Weld Tip 3 - Boost performance of Weld apps

2016-10-25   tips   Martin Kouba

In this article we’re going to dive into various performance aspects of CDI applications. As you’ve probably noticed performance testing is sometimes tricky. First of all, it’s difficult to create a meaningful benchmark. One should understand the JVM specifics (the need for warmup, garbage collection, JVM settings, etc.) and also use appropriate tools (e.g. JMH for microbenchmarks) accordingly. But even that usually proves to be unsufficient. One should also run the test in a relevant context (data, load, etc.). Performance specialists also say that’s it’s good to avoid premature optimizations but keep performance aspects in mind when tuning the "final" code. But all these considerations are out of scope of this article. Let’s go through several areas where CDI affects the performance of your application and discuss the possibilities.

Bootstrap

During bootstrap the overhead of a framework should be minimal so that it does not slow down the application startup and also does not eat all the memory available. However, CDI needs to do all that magic behind the scenes - read annotations, build and validate metadata, etc. The following sections describe what could be done to minimize the impact.

Discovery mode

In CDI 1.0 there was only one "discovery mode". How does it work? Simply put: find all bean archives (containing beans.xml), discover and process all the found classes (identify beans, etc.). Needless to say, this might be a performance problem for large applications with thousands of classes. In CDI 1.1+ we call this mode all and a bean archive with this mode is called EXPLICIT. Since CDI 1.1+ a new discovery mode - annotated - can be used. The difference is that if this mode is used only classes with a bean defining annotation are considered. In other words, a component must be explicitly designated. A bean archive with this mode is called IMPLICIT. To make things a little bit more complicated, an implicit bean archive does not have to contain a beans.xml file at all. One class with a bean defining annotation or a session bean is enough.
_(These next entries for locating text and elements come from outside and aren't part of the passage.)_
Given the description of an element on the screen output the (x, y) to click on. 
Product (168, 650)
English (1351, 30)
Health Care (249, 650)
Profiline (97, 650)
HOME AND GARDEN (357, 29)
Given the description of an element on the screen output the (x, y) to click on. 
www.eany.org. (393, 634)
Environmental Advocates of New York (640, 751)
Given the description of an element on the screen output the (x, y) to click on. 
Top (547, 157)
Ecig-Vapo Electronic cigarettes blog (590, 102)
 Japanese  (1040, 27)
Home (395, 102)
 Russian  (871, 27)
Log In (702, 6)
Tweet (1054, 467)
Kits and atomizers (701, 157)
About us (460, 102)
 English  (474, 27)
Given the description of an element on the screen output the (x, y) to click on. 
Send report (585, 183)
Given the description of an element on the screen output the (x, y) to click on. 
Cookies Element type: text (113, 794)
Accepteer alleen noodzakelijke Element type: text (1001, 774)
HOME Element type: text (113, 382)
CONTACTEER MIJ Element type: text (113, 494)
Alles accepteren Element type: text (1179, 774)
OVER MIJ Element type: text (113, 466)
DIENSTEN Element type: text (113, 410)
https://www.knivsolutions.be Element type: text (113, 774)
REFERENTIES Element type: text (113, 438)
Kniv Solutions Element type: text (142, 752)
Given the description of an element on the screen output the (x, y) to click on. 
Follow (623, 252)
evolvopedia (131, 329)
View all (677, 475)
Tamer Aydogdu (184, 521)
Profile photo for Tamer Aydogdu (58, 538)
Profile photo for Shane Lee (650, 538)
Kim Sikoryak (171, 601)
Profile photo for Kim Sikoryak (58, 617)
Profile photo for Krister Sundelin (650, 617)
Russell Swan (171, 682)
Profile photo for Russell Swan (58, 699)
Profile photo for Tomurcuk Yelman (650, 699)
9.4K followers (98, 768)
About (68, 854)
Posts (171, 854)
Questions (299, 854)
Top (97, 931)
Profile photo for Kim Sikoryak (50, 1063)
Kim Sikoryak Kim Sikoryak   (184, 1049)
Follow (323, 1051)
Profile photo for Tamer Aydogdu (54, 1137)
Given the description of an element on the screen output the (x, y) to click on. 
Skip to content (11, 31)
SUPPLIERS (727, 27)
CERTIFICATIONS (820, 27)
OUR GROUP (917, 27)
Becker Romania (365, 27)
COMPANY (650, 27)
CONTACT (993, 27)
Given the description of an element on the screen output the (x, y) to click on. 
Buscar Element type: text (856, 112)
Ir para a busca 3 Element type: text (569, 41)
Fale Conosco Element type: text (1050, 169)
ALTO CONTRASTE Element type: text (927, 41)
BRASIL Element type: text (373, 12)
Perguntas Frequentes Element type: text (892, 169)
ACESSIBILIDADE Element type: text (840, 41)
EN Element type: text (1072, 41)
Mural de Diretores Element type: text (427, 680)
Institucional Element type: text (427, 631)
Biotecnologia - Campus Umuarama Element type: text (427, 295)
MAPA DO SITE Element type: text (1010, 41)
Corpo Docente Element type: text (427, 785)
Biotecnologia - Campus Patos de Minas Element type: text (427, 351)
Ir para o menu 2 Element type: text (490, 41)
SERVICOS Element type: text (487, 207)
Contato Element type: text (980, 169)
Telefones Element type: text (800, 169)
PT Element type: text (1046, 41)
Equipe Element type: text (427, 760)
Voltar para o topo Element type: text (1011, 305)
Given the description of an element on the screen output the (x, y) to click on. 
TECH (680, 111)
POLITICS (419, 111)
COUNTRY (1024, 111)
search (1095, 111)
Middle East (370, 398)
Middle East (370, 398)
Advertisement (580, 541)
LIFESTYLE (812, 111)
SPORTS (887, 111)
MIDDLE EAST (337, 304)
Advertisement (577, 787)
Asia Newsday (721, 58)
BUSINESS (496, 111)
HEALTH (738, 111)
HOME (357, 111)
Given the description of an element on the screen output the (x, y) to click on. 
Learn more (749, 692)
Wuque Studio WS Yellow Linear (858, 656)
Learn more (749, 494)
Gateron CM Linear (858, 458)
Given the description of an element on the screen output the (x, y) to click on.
Implicit bean archive has pros and cons:

  • saves a lot of memory if an archive contains a lot of classes which should NOT become beans (the container does not have to store the metadata)

  • speeds up the bootstrap (the container does not have to process all the types, fire events like ProcessBean, etc.)

  • does not fire ProcessAnnotatedType for all types from the bean archive; this breaks some extensions (e.g. MessageBundleExtension from DeltaSpike)

  • does not pick up @javax.inject.Singleton beans (it’s not a bean defining annotation)

CONCLUSION: If possible, use the annotated discovery mode.

Most Weld-based runtimes allow to suppress implicit bean archives without beans.xml, i.e. to require the beans.xml file in bean archives so that it’s not necessary to scan all the parts of the application. See also FAQ.
If it’s not possible to use annotated mode, you can try a Weld-specific feature to conserve memory used: Veto types without bean defining annotation. A similar solution is going to be standardized in CDI 2.0 (see also CDI-420).

Extensions

CDI portable extensions are essential integration points. And users love integrated technologies. However, the more extensions the more work must be done during bootstrap. For example, there is a ProcessAnnotatedType container lifecycle event. This event is fired:

  • for every type in an EXPLICIT bean archive,

  • for every session bean and every type with a bean defining annotation in an IMPLICIT bean archive.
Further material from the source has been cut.